• _RECORD EXCERPTS_:

━━━━━━

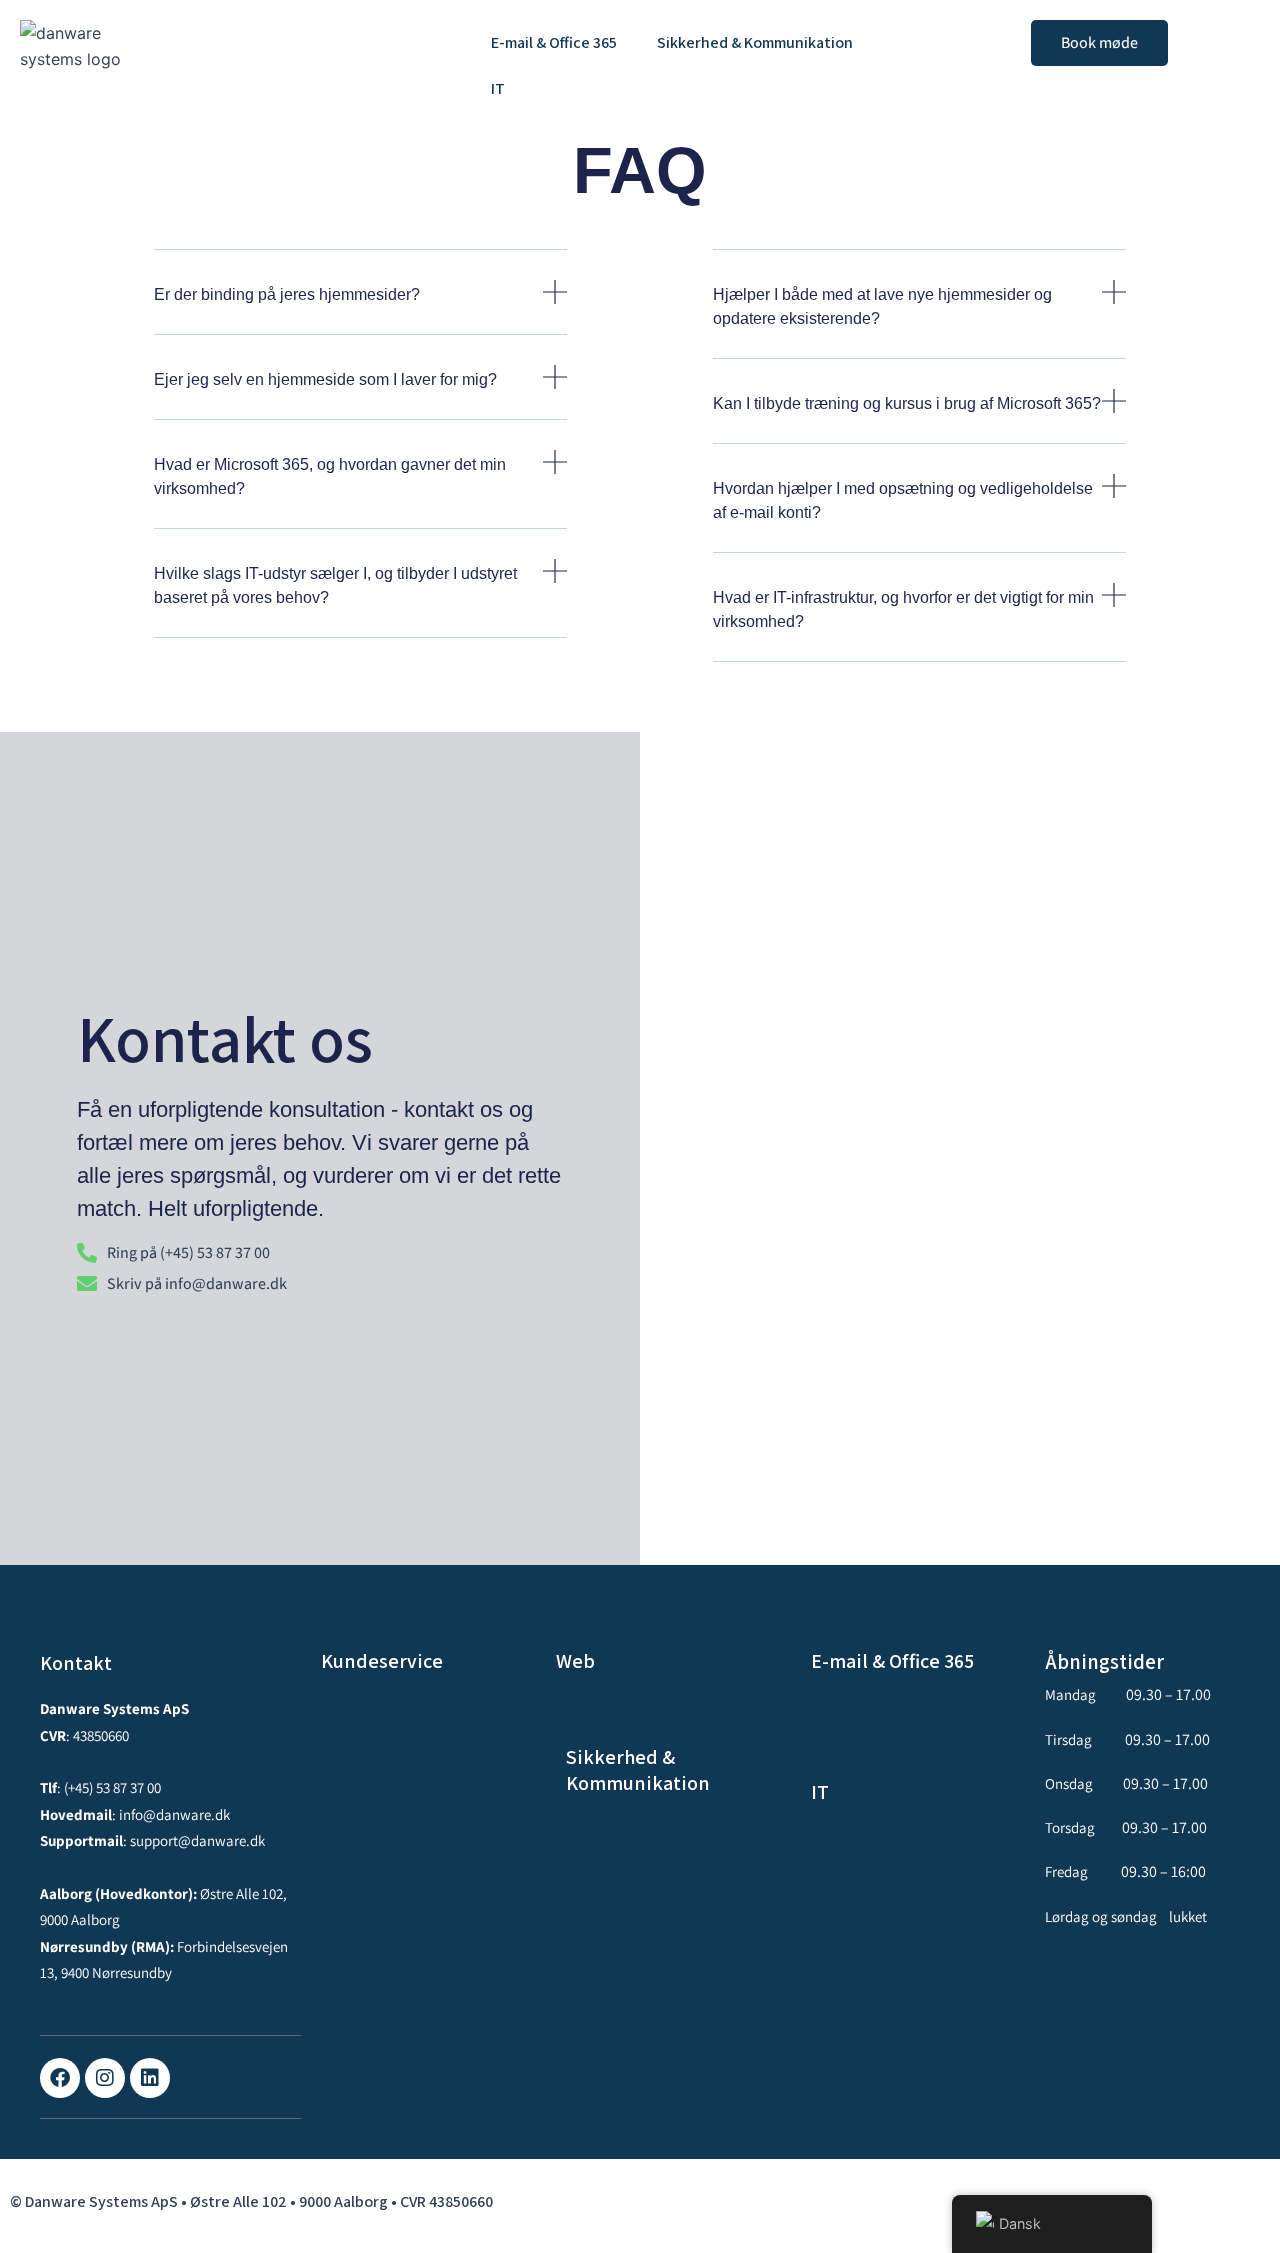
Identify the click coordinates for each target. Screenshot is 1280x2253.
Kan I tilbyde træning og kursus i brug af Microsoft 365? (907, 403)
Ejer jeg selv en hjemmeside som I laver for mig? (325, 379)
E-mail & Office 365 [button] (554, 42)
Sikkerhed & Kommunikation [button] (755, 42)
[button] (559, 43)
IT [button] (498, 88)
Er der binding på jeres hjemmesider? (287, 294)
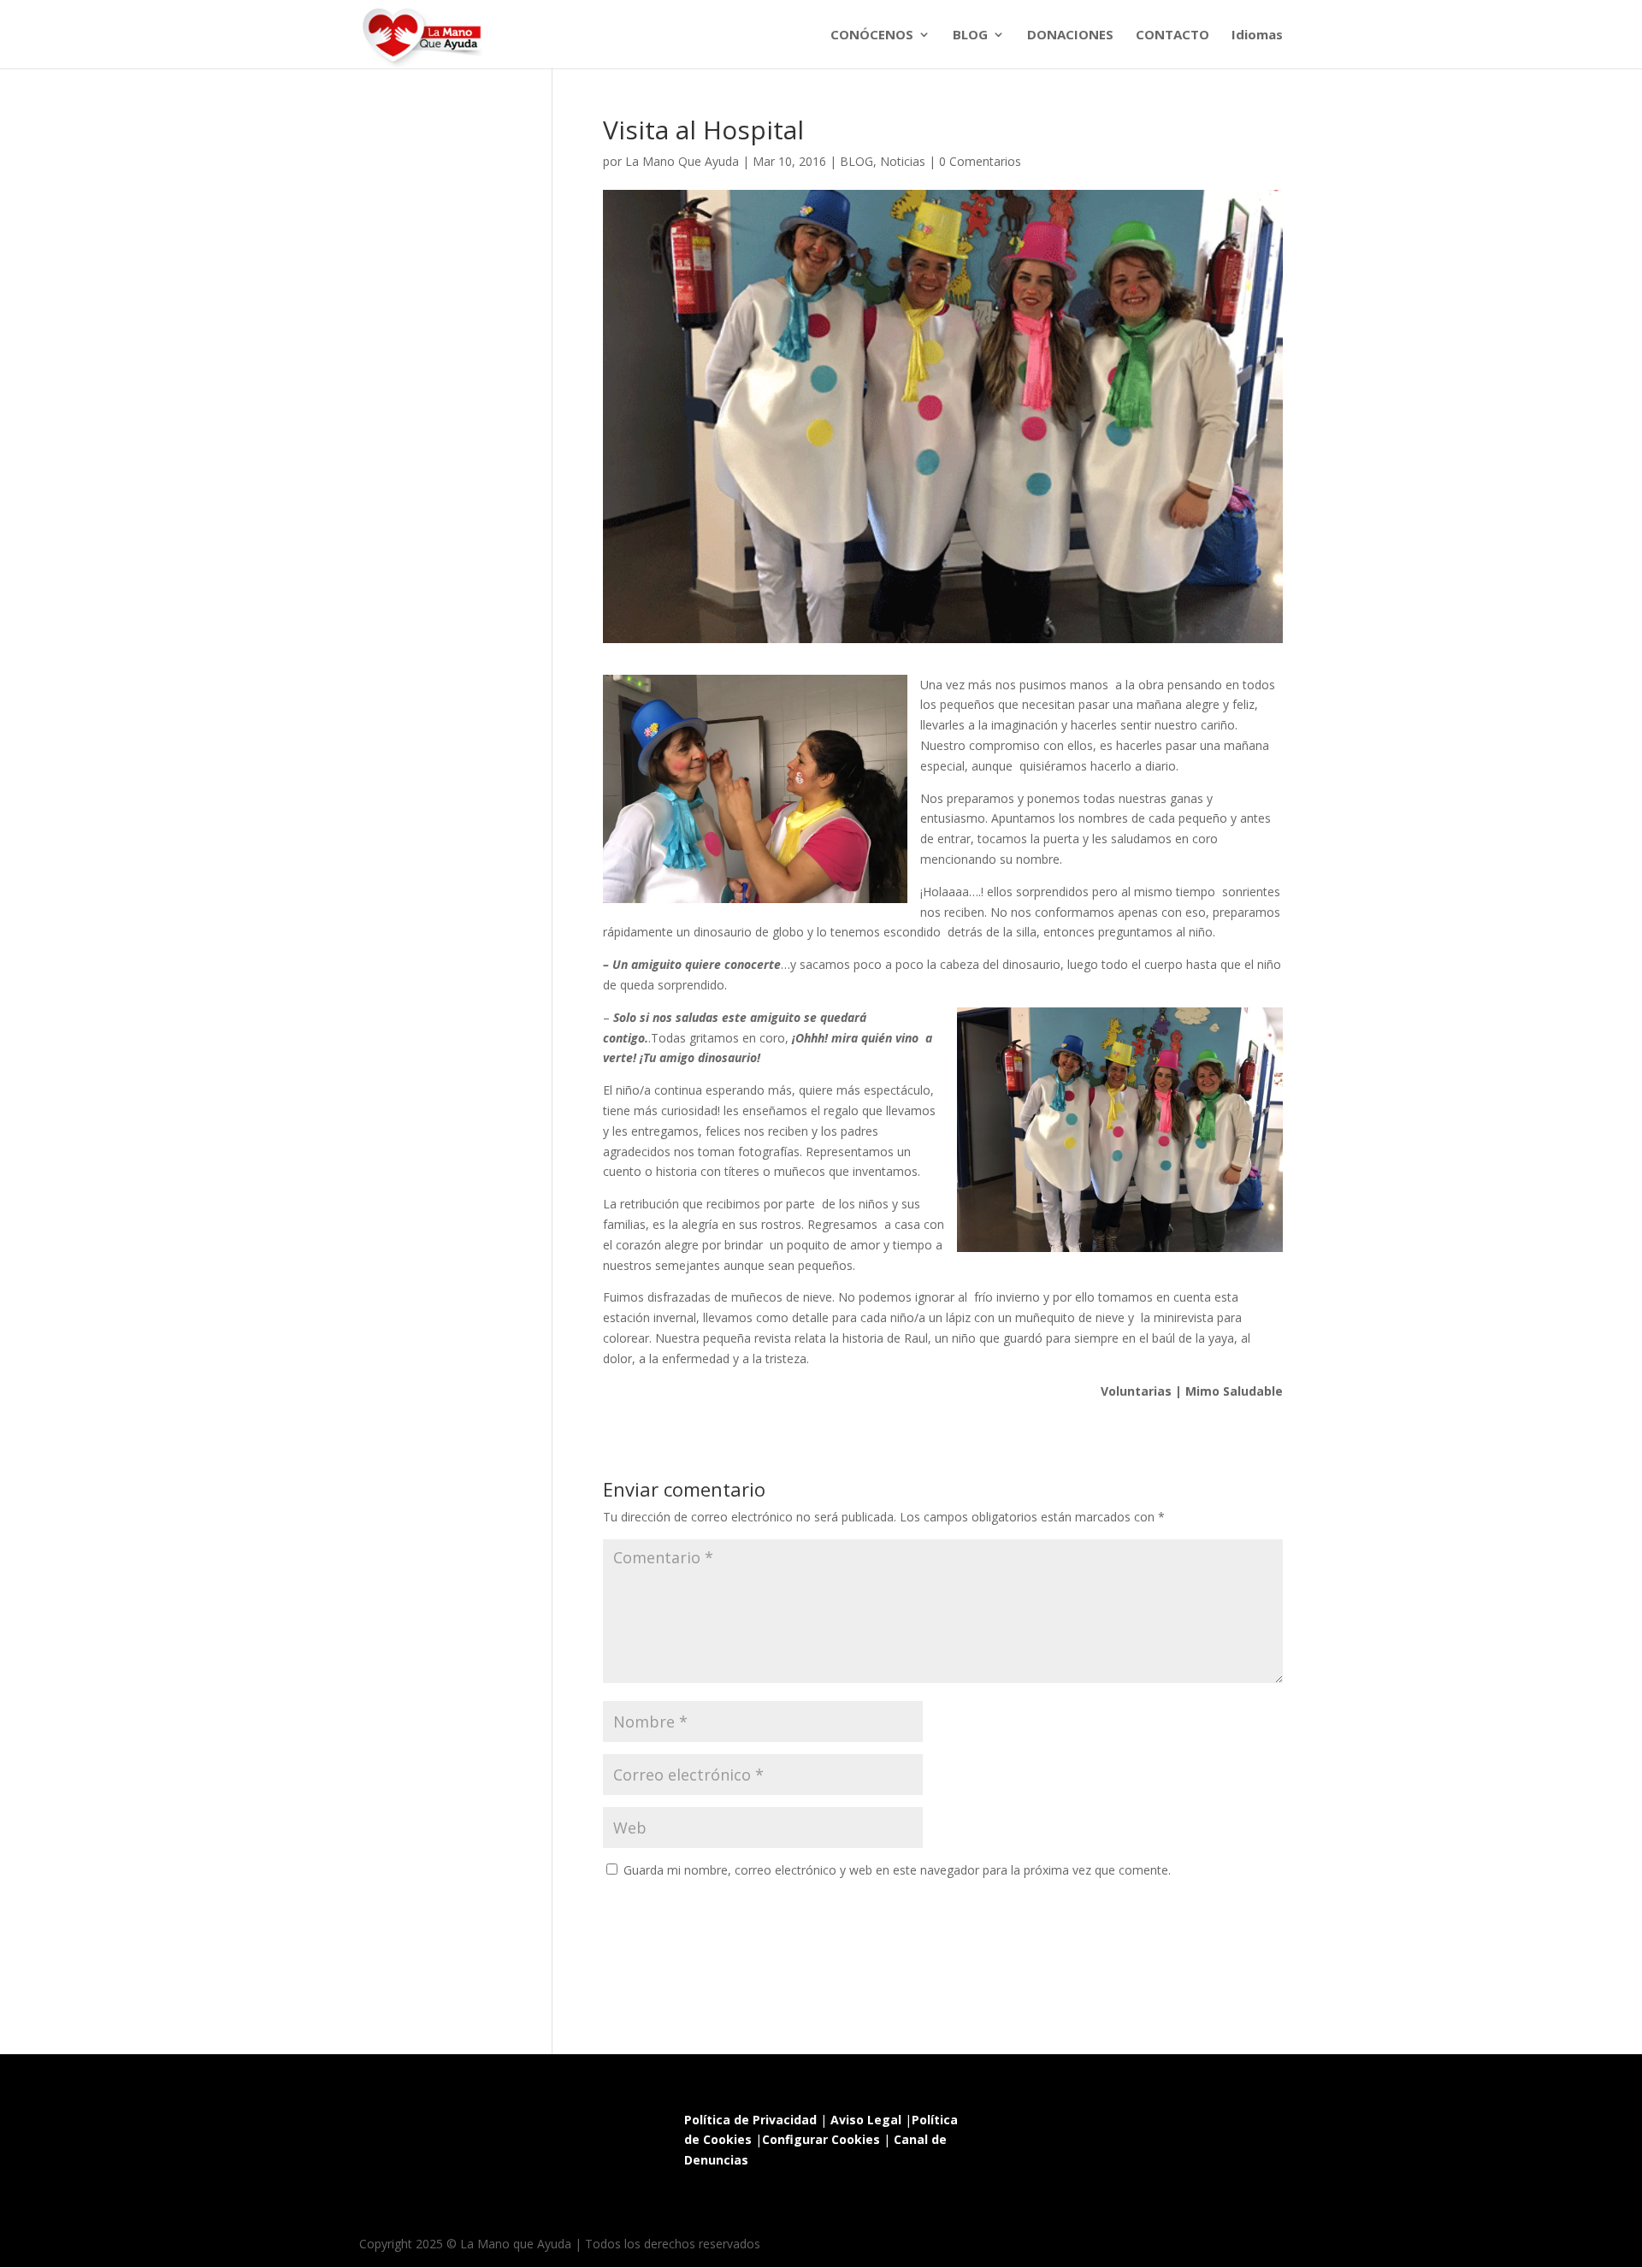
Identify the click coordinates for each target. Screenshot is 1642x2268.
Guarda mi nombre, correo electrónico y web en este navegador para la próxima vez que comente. (897, 1870)
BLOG (970, 35)
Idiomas (1257, 35)
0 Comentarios (980, 161)
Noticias (902, 161)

━━━━━━

• _AIM OF THE EXERCISE_:
Pictures aside, the material must be written out word for word.

• _EXERCISE RESULT_:
Identify the click coordinates for each target. Screenshot is 1280x2253.
Kan I tilbyde træning og kursus i brug af Microsoft 365? (907, 403)
Ejer jeg selv en hjemmeside som I laver for mig? (325, 379)
E-mail & Office 365 [button] (554, 42)
Sikkerhed & Kommunikation [button] (755, 42)
[button] (559, 43)
IT [button] (498, 88)
Er der binding på jeres hjemmesider? (287, 294)
Identify the click coordinates for each target. Screenshot is 1642x2268.
Guarda mi nombre, correo electrónico y web en este navegador para la próxima vez que comente. (897, 1870)
BLOG (970, 35)
Idiomas (1257, 35)
0 Comentarios (980, 161)
Noticias (902, 161)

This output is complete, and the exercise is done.